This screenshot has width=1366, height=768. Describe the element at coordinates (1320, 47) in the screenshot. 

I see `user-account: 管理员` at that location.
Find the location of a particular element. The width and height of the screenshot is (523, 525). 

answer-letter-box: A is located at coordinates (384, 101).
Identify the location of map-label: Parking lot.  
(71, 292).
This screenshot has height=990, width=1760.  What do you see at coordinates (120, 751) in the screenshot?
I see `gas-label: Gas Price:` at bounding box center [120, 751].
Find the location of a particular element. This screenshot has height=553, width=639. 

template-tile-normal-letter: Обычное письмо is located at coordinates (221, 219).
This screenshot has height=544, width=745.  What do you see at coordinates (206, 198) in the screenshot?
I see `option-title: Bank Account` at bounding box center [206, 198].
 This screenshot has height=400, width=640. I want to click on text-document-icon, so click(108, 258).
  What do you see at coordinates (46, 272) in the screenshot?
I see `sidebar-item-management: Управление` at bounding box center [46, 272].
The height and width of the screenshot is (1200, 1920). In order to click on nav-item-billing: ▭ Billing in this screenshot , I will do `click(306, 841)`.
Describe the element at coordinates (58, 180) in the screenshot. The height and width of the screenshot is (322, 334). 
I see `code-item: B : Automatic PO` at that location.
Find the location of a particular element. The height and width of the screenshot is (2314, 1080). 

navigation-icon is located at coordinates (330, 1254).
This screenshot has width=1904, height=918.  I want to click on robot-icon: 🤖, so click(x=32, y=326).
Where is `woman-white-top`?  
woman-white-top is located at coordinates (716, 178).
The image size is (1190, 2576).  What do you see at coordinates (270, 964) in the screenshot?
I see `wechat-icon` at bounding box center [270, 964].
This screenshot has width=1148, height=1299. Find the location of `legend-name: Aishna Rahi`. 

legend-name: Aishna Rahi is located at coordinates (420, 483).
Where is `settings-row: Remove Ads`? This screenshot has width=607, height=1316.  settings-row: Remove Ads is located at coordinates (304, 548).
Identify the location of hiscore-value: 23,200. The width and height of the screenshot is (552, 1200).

* * *

Copy all of the records above word for word, keeping every line in its original order.

**RESPONSE BOX**
This screenshot has width=1366, height=768. Describe the element at coordinates (1320, 47) in the screenshot. 

I see `user-account: 管理员` at that location.
Find the location of a particular element. The width and height of the screenshot is (523, 525). 

answer-letter-box: A is located at coordinates (384, 101).
Identify the location of map-label: Parking lot.  
(71, 292).
This screenshot has height=990, width=1760.  What do you see at coordinates (120, 751) in the screenshot?
I see `gas-label: Gas Price:` at bounding box center [120, 751].
Find the location of a particular element. This screenshot has height=553, width=639. 

template-tile-normal-letter: Обычное письмо is located at coordinates (221, 219).
This screenshot has height=544, width=745.  What do you see at coordinates (206, 198) in the screenshot?
I see `option-title: Bank Account` at bounding box center [206, 198].
 This screenshot has height=400, width=640. I want to click on text-document-icon, so click(108, 258).
  What do you see at coordinates (46, 272) in the screenshot?
I see `sidebar-item-management: Управление` at bounding box center [46, 272].
The height and width of the screenshot is (1200, 1920). In order to click on nav-item-billing: ▭ Billing in this screenshot , I will do `click(306, 841)`.
Describe the element at coordinates (58, 180) in the screenshot. The height and width of the screenshot is (322, 334). 
I see `code-item: B : Automatic PO` at that location.
Find the location of a particular element. The height and width of the screenshot is (2314, 1080). 

navigation-icon is located at coordinates (330, 1254).
This screenshot has width=1904, height=918.  I want to click on robot-icon: 🤖, so click(x=32, y=326).
Where is `woman-white-top`?  
woman-white-top is located at coordinates (716, 178).
The image size is (1190, 2576).  What do you see at coordinates (270, 964) in the screenshot?
I see `wechat-icon` at bounding box center [270, 964].
This screenshot has width=1148, height=1299. Find the location of `legend-name: Aishna Rahi`. 

legend-name: Aishna Rahi is located at coordinates (420, 483).
Where is `settings-row: Remove Ads`? This screenshot has width=607, height=1316.  settings-row: Remove Ads is located at coordinates (304, 548).
Identify the location of hiscore-value: 23,200. The width and height of the screenshot is (552, 1200).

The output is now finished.